Vinta DevBlog: So Many Things
For the past three weeks, I’ve been working on Vinta. It’s supposed to be a puppet manager for NationStates. I say it’s supposed to be, because the only part of it that technically works is prepping nations, and that doesn’t genuinely work because the jump point setting is still locked behind an inaccessible settings page.
Ironically, prepping switchers is pretty much all I wanted when I first started making it. There are great tools out there, like Swarm or honestly just using Breeze++ keybinds and a spreadsheet, but I’m a perfectionist who gets bothered by having my dossier on each puppet constantly fill up from chasing. And at first, that was the only feature I really felt like I was missing. Of course, now I can clear my dossiers! But I’ve also realized that there’s a lot more features that would be nice to have.
One of those features that has proven surprisingly time-consuming to implement has been good UI/UX. I even tried creating some UI mockups, but honestly just found myself spending double the time to recreate the same UI design twice.
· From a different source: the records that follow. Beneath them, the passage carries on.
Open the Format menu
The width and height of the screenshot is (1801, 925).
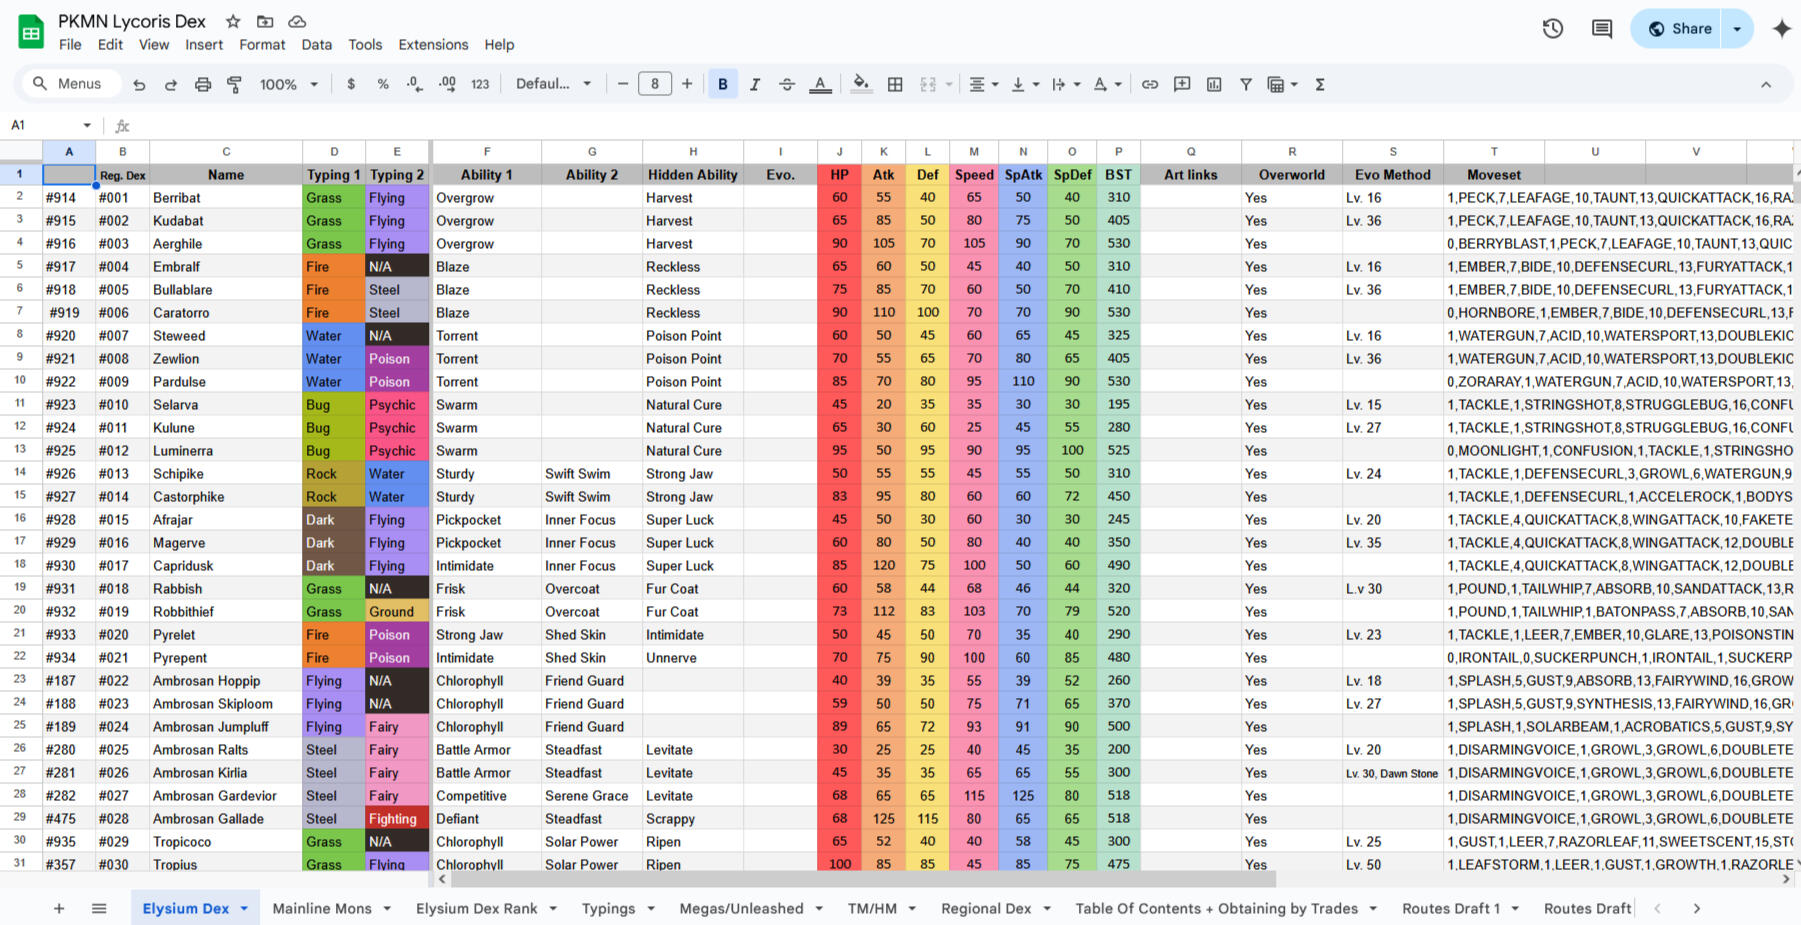262,45
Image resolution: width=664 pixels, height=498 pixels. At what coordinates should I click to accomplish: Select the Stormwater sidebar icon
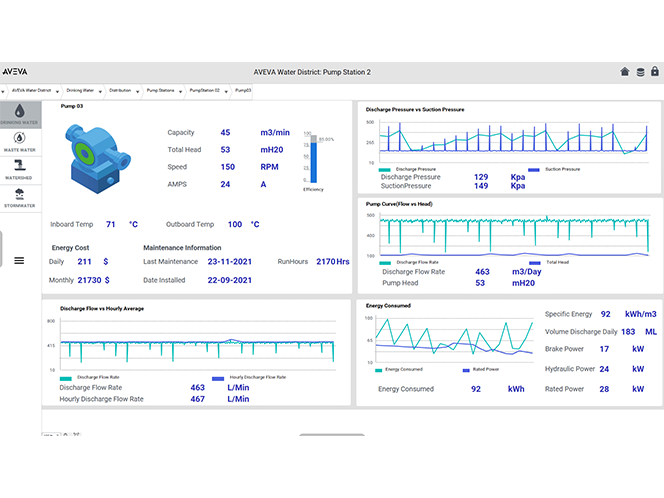click(18, 197)
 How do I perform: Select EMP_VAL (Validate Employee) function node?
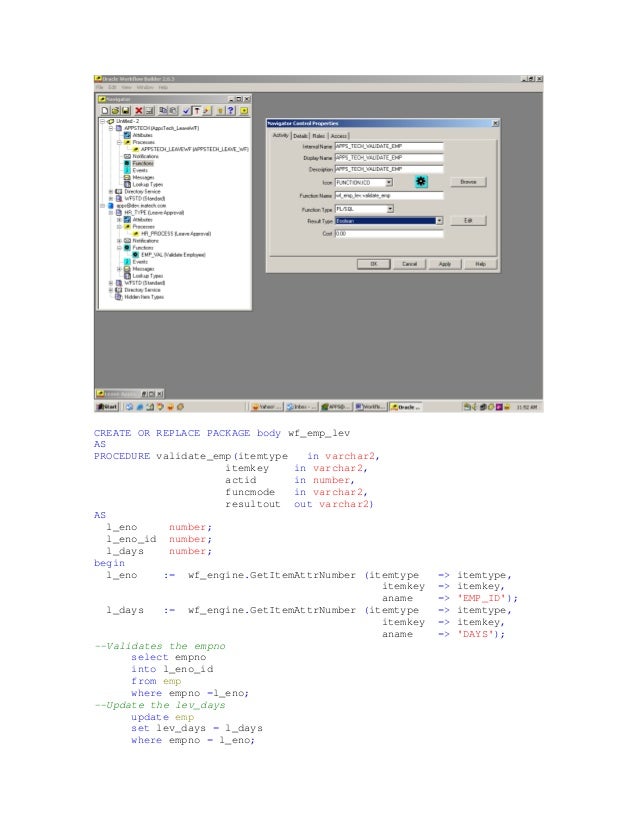point(173,255)
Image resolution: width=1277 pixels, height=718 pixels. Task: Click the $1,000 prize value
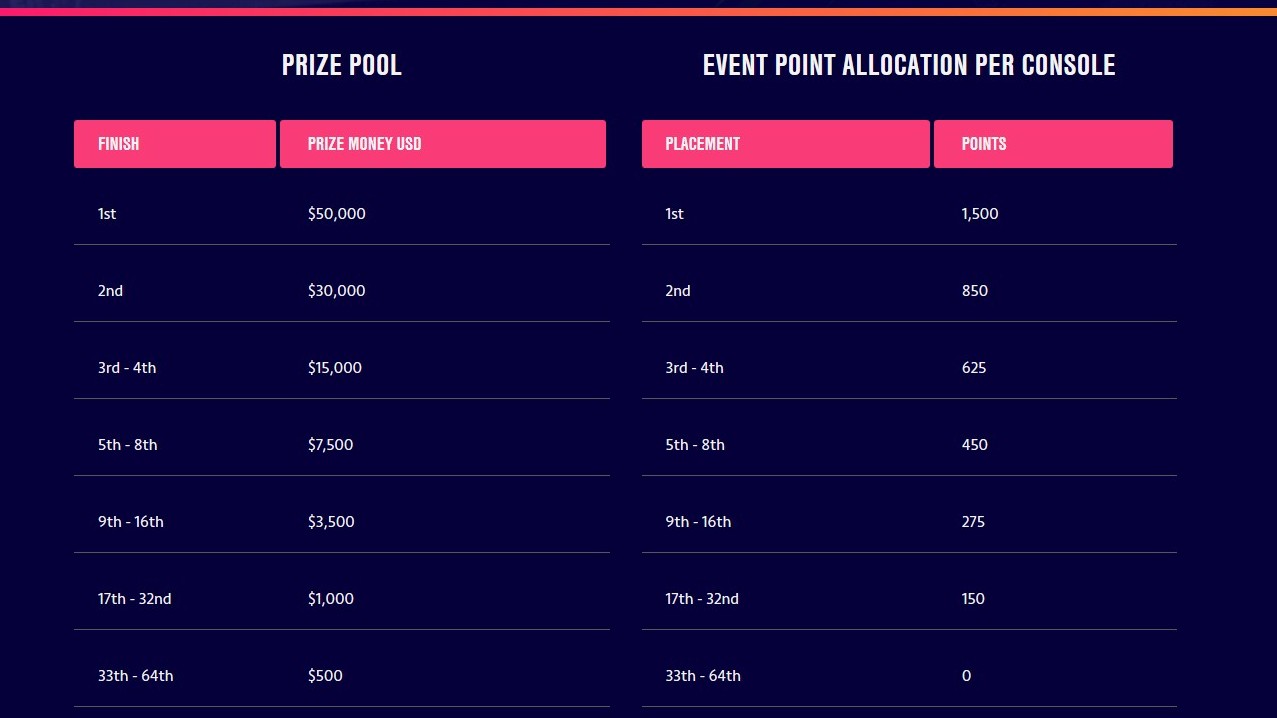(x=331, y=599)
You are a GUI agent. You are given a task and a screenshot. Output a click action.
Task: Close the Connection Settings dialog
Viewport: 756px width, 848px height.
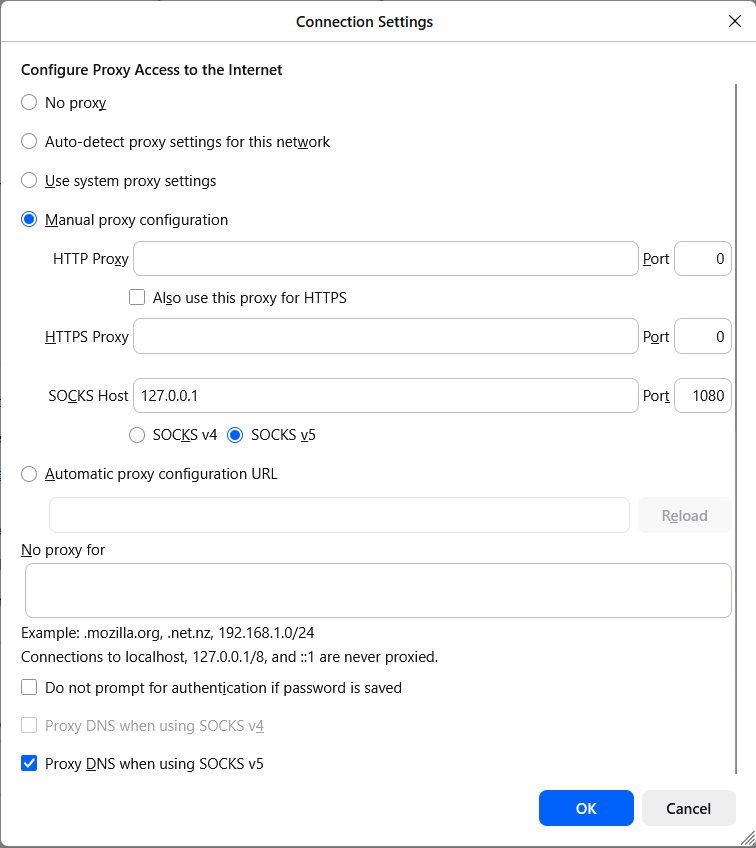(735, 20)
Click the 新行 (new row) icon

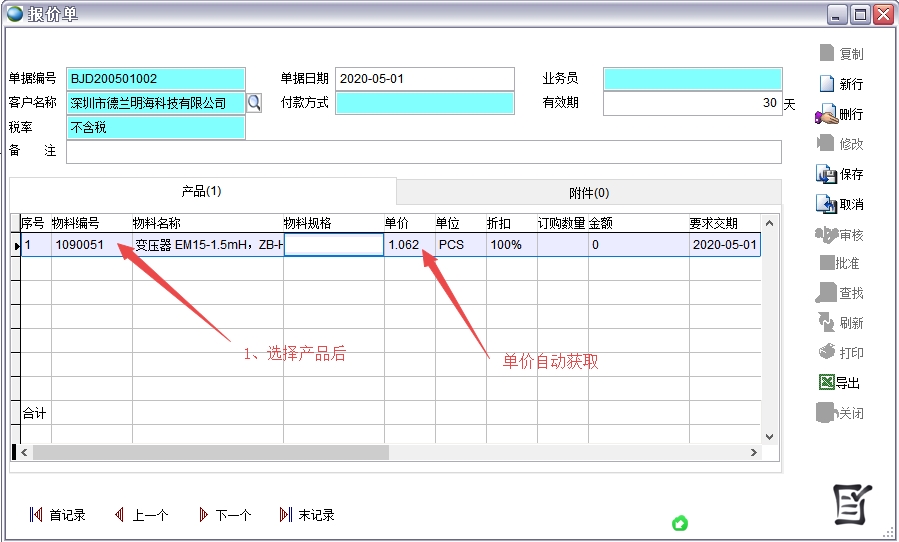pyautogui.click(x=827, y=84)
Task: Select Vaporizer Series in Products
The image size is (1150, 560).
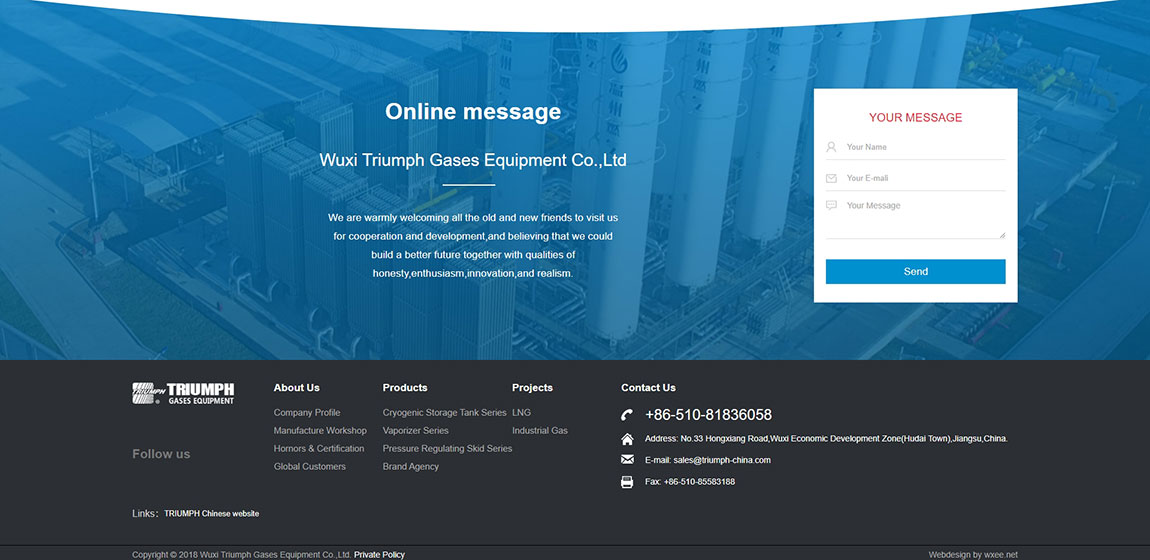Action: [x=415, y=431]
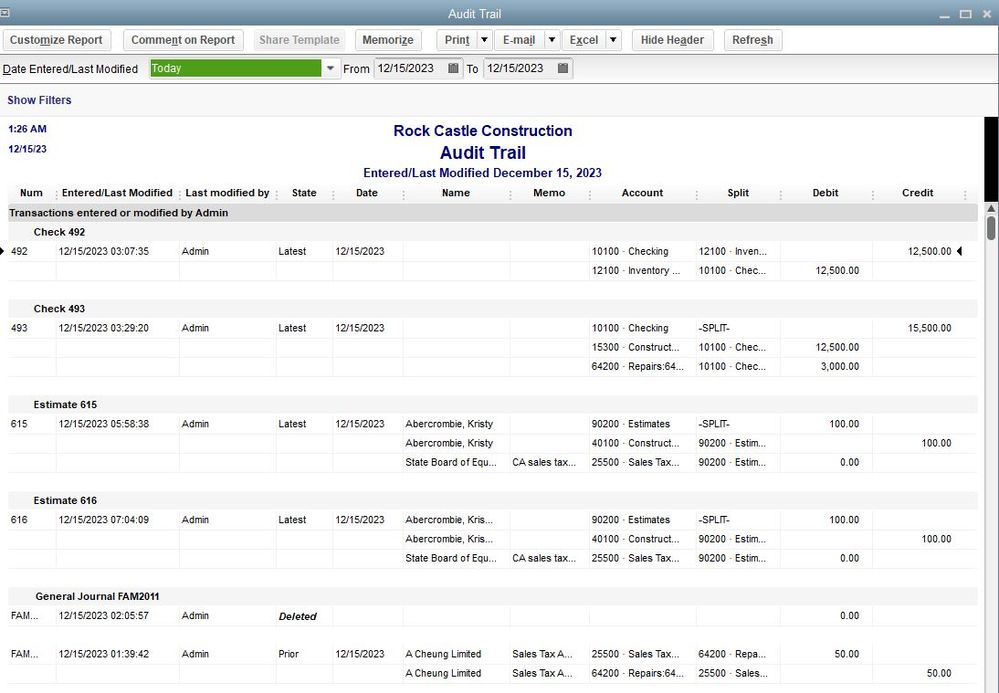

Instead, I guess I’m just going to… wing it. To be honest, I think it’s turning out fine so far, although it admittedly does look a bit like every other ‘modern’ website, because Vinta is built with Tauri and basically just uses a native window with nothing but a WebView.
On the bright side, I think I also have the password encryption down — which, to my knowledge, is something a surprising number of other NationStates tools don’t do. I don’t mean to sound too proud of that, though. Cybersecurity is certainly not trivial to implement, and I’m the last thing from being an expert at it, so I can hardly guarantee that Vinta’s encryption has a genuinely secure implementation. It’s also just generally unfortunate that requests to the NationStates site for prepping puppets require plaintext passwords. All that being said, however, I just felt it was better to at least attempt to implement some level of data encryption instead of just leaving plaintext passwords on the user’s disk.
My next step, after making that settings page actually accessible, is probably to implement some kind of API rate limiter so I can start working on features hitting the NationStates API, like an autologin feature. Knowing myself, however, there’s a reasonable chance I’ll get distracted and end up working on something else instead. In any case, although it’s looking like developing Vinta is going to take a while, I’m still reasonably happy to see it slowly coming along.